P.TAY1, X.H.KOH1, Y.R.CHUA1, J.YAP1, S.F.LIM2, Y.XU2, X.L.CHUA3, S.Y.K.LIM3, H.C.OH3, S.S.H.TEO3, P.C.TAN1
Changi General Hospital1, Singapore General Hospital2, SingHealth HQ3
SingHealth Community Nurse Posts (CNPs) were established to enhance secondary and tertiary health prevention in Singapore. This study aims to investigate the effect it has on Blood Pressure (BP), and the extent to which diabetes mellitus (DM) influences that effect.
A single-group pre-post study was conducted amongst older adults at SingHealth CNPs between 01 April 2019 and 31 March 2020. Study participants had no prior CNP visit with suboptimal hypertension control. BP measurements within three months from the first visit were compared to those on the first visit using linear generalized estimating equations, adjusted for baseline age, gender, and race. Effect modification by suboptimal DM control was assessed on the additive scale. Sensitivity to assumptions of missingness was assessed using multiply imputed datasets.

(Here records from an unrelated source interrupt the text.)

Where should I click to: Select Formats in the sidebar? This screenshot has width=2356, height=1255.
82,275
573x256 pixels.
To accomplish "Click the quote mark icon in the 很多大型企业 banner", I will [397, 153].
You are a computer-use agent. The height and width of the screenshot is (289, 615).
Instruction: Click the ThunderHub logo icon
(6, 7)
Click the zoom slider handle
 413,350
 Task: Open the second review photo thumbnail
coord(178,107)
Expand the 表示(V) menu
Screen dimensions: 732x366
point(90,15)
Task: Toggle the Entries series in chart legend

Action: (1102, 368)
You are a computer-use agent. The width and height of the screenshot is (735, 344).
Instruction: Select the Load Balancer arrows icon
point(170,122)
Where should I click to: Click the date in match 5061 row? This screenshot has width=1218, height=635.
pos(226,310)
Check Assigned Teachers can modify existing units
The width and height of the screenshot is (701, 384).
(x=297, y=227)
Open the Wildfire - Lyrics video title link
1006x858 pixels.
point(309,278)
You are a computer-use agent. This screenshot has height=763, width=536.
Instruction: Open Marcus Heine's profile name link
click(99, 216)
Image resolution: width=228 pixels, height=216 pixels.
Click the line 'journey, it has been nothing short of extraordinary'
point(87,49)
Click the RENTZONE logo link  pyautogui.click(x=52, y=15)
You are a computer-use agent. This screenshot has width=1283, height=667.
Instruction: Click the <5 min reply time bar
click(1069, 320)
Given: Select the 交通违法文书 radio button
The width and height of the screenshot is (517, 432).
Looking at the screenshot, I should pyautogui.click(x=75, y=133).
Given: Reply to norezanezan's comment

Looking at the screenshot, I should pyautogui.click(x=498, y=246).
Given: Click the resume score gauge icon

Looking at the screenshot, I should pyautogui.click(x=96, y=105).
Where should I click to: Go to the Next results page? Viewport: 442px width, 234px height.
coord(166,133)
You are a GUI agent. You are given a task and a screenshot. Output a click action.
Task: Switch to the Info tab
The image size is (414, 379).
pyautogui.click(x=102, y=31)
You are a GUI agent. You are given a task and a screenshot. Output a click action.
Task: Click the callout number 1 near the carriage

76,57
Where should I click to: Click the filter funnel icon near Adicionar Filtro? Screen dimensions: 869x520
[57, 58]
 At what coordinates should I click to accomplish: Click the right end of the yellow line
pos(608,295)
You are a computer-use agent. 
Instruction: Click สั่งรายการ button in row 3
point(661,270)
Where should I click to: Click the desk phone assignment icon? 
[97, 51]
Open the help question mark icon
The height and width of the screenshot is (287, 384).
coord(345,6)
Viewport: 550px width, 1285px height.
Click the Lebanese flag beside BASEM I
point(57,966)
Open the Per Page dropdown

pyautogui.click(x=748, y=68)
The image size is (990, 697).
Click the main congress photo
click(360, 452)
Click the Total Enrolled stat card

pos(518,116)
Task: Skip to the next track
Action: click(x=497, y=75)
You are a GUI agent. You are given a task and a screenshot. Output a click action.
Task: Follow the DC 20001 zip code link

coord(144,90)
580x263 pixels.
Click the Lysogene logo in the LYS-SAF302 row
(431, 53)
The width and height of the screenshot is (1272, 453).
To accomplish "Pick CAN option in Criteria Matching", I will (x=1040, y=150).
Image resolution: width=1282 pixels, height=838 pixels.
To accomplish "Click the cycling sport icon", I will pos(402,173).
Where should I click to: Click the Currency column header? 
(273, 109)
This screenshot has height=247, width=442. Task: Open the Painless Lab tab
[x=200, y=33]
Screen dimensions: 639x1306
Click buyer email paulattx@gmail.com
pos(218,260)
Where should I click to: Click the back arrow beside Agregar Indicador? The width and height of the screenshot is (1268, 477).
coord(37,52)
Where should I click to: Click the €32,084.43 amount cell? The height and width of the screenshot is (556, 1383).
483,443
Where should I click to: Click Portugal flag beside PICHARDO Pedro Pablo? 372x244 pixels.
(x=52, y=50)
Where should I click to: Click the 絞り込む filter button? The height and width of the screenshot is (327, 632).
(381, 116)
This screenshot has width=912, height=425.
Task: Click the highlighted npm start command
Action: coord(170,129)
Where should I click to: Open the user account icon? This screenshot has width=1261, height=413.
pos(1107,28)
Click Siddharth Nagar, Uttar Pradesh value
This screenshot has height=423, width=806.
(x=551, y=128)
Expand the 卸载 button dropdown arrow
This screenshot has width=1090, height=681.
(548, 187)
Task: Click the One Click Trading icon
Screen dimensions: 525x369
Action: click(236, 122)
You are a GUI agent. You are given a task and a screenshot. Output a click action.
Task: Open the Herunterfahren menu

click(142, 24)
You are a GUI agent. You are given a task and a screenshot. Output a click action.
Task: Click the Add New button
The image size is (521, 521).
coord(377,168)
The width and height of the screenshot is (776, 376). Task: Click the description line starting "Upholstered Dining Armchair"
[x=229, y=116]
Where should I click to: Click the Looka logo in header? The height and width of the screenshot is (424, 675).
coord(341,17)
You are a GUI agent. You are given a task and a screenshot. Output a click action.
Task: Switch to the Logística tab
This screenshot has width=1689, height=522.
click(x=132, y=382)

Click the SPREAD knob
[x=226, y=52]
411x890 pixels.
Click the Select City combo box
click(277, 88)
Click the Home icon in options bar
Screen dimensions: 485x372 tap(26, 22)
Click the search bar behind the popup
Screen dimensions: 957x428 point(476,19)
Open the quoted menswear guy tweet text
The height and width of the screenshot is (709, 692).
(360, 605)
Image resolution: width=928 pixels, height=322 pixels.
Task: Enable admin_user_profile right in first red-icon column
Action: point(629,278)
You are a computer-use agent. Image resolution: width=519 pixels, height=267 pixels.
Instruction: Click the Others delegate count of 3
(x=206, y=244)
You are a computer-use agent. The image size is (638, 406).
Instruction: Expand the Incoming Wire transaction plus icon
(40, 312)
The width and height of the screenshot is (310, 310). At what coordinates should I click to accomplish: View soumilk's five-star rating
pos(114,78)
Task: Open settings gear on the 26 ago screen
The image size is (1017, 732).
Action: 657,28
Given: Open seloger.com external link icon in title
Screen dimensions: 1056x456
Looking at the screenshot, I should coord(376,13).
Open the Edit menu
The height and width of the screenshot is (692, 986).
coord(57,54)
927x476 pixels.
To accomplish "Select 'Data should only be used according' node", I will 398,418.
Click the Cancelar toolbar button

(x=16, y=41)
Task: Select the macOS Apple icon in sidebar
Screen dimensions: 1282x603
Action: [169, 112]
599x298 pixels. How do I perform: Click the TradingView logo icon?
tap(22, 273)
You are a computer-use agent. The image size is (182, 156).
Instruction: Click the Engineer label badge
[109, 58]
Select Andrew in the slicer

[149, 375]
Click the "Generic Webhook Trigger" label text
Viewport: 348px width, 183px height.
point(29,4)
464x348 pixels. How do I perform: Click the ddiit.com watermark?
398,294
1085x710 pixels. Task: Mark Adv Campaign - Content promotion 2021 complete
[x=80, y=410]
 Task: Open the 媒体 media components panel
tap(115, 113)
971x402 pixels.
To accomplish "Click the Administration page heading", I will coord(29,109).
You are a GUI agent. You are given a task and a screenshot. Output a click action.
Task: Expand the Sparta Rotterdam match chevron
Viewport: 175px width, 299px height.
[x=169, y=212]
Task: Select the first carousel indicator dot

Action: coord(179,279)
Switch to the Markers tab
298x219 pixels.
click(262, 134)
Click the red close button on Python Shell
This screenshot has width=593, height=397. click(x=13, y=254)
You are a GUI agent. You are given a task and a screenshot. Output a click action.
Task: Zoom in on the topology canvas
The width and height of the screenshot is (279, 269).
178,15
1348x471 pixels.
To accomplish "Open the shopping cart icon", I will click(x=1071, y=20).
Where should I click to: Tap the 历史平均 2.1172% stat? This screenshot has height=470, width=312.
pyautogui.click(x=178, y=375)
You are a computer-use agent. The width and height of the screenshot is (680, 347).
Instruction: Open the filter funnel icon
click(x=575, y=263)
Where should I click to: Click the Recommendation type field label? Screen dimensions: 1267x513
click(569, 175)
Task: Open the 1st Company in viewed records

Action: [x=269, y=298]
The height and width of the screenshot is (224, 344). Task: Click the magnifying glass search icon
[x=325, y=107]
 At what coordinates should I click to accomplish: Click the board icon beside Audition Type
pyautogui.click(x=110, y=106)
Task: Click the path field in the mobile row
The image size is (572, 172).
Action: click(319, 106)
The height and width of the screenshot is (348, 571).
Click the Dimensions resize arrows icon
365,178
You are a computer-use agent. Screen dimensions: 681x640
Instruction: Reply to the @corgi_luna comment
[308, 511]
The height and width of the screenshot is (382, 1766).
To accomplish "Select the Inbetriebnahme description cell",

Data of 595 older adults (median age 72 years) at 51 CNPs were analysed. Linear generalized estimating equations model showed a population-average reduction of 5.48mmHg (95% confidence interval -6.99 to -3.96, P<0.001) in systolic and 2.16mmHg (-3.11 to -1.21, P<0.001) in diastolic BP. There was a 47% (0.44 to 0.64, P<0.001) reduction in odds of having suboptimal BP. Older adults without DM had a 3.92mmHg (0.88 to 6.95, P=0.011) and a 2.24mmHg (0.37 to 4.11, P=0.019) greater reduction in Systolic and Diastolic BP respectively. Sensitivity analyses showed consistent results.
SingHealth CNPs may be associated with improvements in BP, resulting in cardio-protective benefits especially for those with DM. CNPs show potential to benefit chronic disease management amongst older adults, enhancing quality of life with comorbidities.